Work instructions - Please edit the data below, changing every "GUI agent" to "interface agent" and leaving all other text unchanged.

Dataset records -
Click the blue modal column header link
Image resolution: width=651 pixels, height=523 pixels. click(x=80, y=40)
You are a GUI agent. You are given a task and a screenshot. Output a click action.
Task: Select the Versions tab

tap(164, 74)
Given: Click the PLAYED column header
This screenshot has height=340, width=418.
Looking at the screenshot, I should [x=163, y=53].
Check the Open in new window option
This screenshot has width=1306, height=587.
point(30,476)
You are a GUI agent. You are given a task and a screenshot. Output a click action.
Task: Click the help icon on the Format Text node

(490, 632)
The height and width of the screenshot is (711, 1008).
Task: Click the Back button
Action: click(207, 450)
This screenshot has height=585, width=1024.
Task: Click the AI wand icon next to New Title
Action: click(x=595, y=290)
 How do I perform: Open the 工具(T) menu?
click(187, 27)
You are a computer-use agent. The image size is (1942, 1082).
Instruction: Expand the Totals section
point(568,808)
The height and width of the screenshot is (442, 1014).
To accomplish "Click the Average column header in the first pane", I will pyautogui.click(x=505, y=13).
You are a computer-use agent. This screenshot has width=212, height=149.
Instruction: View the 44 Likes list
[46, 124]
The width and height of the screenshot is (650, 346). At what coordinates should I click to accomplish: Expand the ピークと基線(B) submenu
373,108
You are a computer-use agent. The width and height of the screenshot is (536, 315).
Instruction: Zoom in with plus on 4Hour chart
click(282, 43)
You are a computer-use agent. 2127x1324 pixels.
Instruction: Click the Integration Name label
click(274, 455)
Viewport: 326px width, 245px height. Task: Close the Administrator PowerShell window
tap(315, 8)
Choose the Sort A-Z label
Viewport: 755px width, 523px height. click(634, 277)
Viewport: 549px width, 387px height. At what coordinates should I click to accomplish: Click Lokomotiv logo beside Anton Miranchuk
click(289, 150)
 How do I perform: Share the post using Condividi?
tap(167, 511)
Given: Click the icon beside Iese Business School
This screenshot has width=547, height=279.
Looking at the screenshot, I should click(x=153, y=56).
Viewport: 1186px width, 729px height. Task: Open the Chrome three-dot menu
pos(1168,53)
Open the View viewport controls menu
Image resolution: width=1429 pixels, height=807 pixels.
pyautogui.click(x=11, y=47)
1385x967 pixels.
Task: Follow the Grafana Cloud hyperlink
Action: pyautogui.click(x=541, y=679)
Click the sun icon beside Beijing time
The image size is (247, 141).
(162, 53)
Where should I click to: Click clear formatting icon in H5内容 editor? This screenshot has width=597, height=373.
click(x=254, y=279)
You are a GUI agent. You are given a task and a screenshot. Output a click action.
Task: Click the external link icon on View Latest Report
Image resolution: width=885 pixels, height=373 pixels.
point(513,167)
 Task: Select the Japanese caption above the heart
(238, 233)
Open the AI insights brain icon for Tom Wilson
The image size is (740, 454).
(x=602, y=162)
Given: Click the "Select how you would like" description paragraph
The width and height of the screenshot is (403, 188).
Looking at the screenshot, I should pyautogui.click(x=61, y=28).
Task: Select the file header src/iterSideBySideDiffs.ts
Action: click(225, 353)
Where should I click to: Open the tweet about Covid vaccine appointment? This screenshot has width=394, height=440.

The reply -
Click the blue modal column header link
Image resolution: width=651 pixels, height=523 pixels. click(x=80, y=40)
You are a interface agent. You are given a task and a screenshot. Output a click action.
Task: Select the Versions tab

tap(164, 74)
Given: Click the PLAYED column header
This screenshot has height=340, width=418.
Looking at the screenshot, I should [x=163, y=53].
Check the Open in new window option
This screenshot has width=1306, height=587.
point(30,476)
You are a interface agent. You are given a task and a screenshot. Output a click action.
Task: Click the help icon on the Format Text node

(490, 632)
The height and width of the screenshot is (711, 1008).
Task: Click the Back button
Action: click(207, 450)
This screenshot has height=585, width=1024.
Task: Click the AI wand icon next to New Title
Action: click(x=595, y=290)
 How do I perform: Open the 工具(T) menu?
click(187, 27)
You are a computer-use agent. The image size is (1942, 1082).
Instruction: Expand the Totals section
point(568,808)
The height and width of the screenshot is (442, 1014).
To accomplish "Click the Average column header in the first pane", I will pyautogui.click(x=505, y=13).
You are a computer-use agent. This screenshot has width=212, height=149.
Instruction: View the 44 Likes list
[46, 124]
The width and height of the screenshot is (650, 346). At what coordinates should I click to accomplish: Expand the ピークと基線(B) submenu
373,108
You are a computer-use agent. The width and height of the screenshot is (536, 315).
Instruction: Zoom in with plus on 4Hour chart
click(282, 43)
You are a computer-use agent. 2127x1324 pixels.
Instruction: Click the Integration Name label
click(274, 455)
Viewport: 326px width, 245px height. Task: Close the Administrator PowerShell window
tap(315, 8)
Choose the Sort A-Z label
Viewport: 755px width, 523px height. click(634, 277)
Viewport: 549px width, 387px height. At what coordinates should I click to accomplish: Click Lokomotiv logo beside Anton Miranchuk
click(289, 150)
 How do I perform: Share the post using Condividi?
tap(167, 511)
Given: Click the icon beside Iese Business School
This screenshot has width=547, height=279.
Looking at the screenshot, I should click(x=153, y=56).
Viewport: 1186px width, 729px height. Task: Open the Chrome three-dot menu
pos(1168,53)
Open the View viewport controls menu
Image resolution: width=1429 pixels, height=807 pixels.
pyautogui.click(x=11, y=47)
1385x967 pixels.
Task: Follow the Grafana Cloud hyperlink
Action: pyautogui.click(x=541, y=679)
Click the sun icon beside Beijing time
The image size is (247, 141).
(162, 53)
Where should I click to: Click clear formatting icon in H5内容 editor? This screenshot has width=597, height=373.
click(x=254, y=279)
You are a interface agent. You are given a task and a screenshot. Output a click action.
Task: Click the external link icon on View Latest Report
Image resolution: width=885 pixels, height=373 pixels.
point(513,167)
 Task: Select the Japanese caption above the heart
(238, 233)
Open the AI insights brain icon for Tom Wilson
The image size is (740, 454).
(x=602, y=162)
Given: Click the "Select how you would like" description paragraph
The width and height of the screenshot is (403, 188).
Looking at the screenshot, I should pyautogui.click(x=61, y=28).
Task: Select the file header src/iterSideBySideDiffs.ts
Action: click(225, 353)
Where should I click to: Open the tweet about Covid vaccine appointment? This screenshot has width=394, height=440.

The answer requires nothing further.